_YOUR GOAL:_ Retype the listing below line for line, but only from the line with "Viewport: 800px width, 800px height." down to the line with "the Genuine equipment", inclusive. Pictures stay out.

_TASK INPUTS:_

________________________________________

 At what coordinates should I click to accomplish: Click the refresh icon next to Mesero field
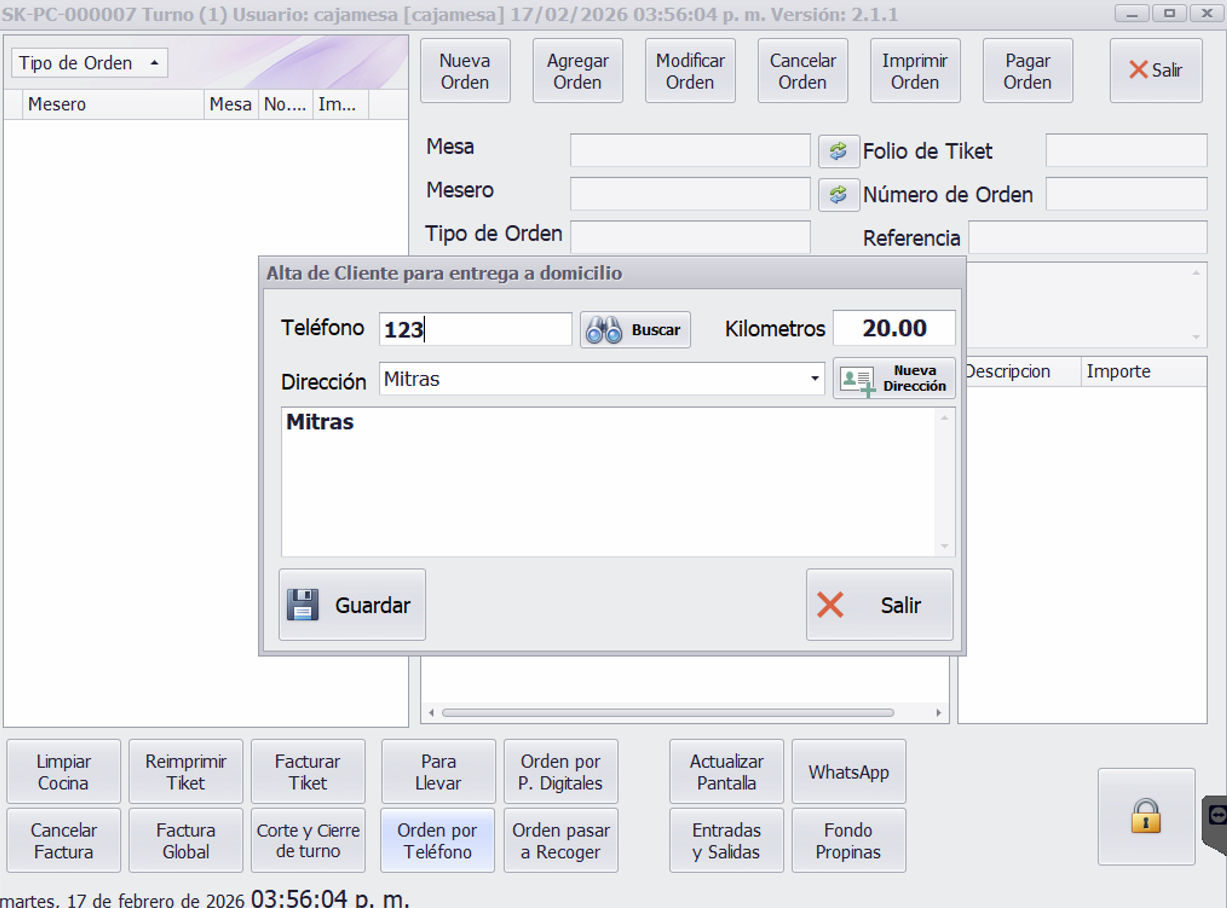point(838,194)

________________________________________

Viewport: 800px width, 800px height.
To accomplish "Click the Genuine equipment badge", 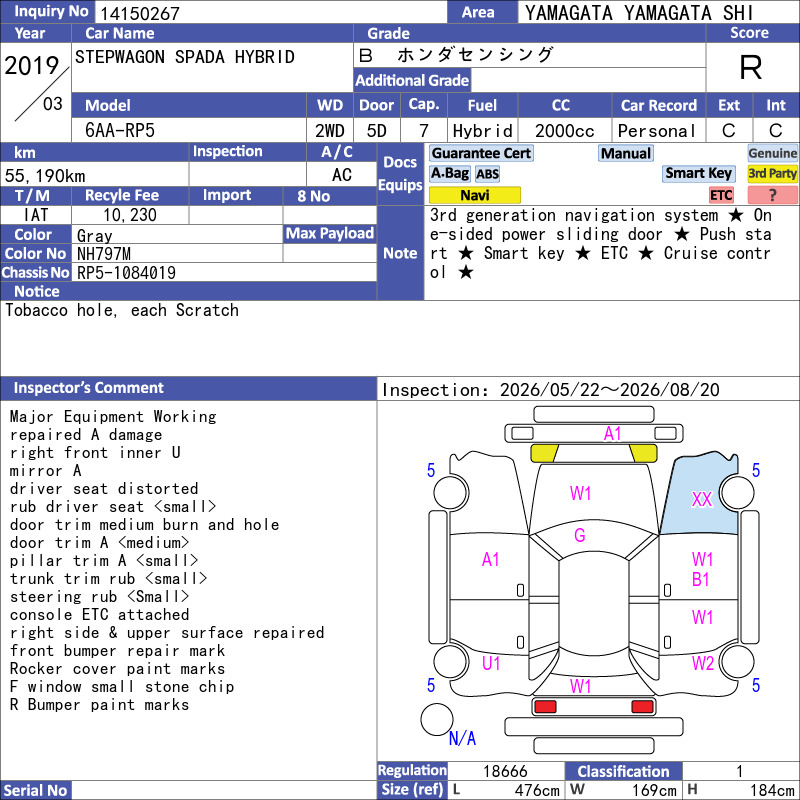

________________________________________

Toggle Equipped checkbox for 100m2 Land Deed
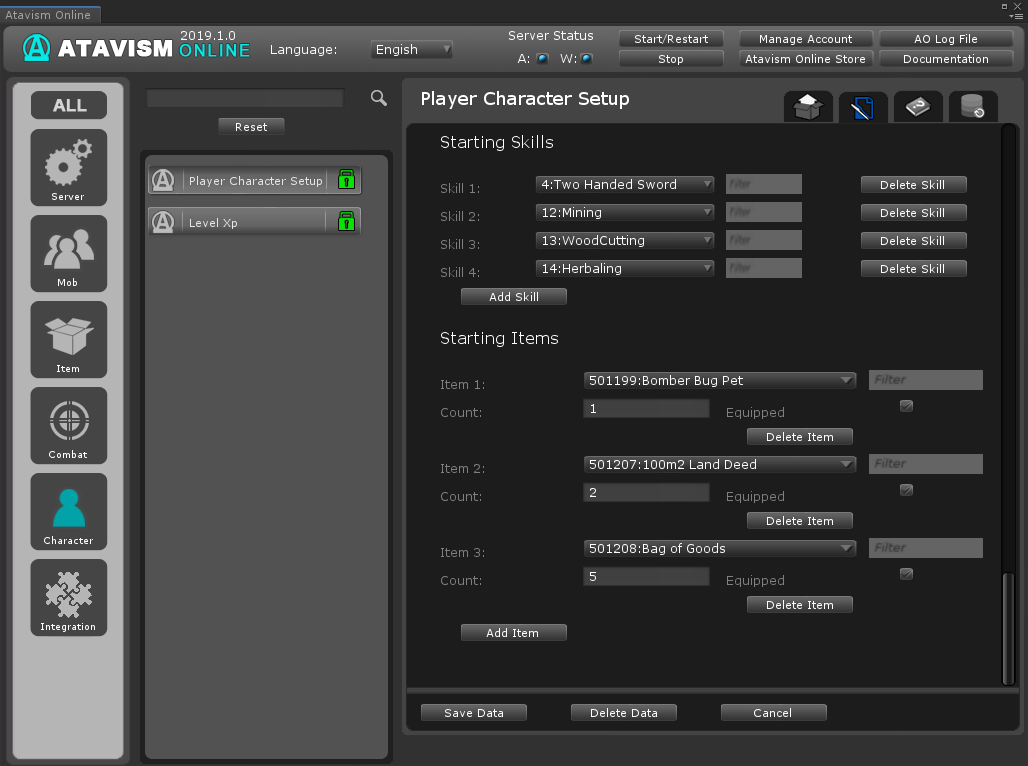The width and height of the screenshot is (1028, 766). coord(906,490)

________________________________________

_TASK ANSWER:_
Viewport: 800px width, 800px height.
To accomplish "Click the Genuine equipment badge", 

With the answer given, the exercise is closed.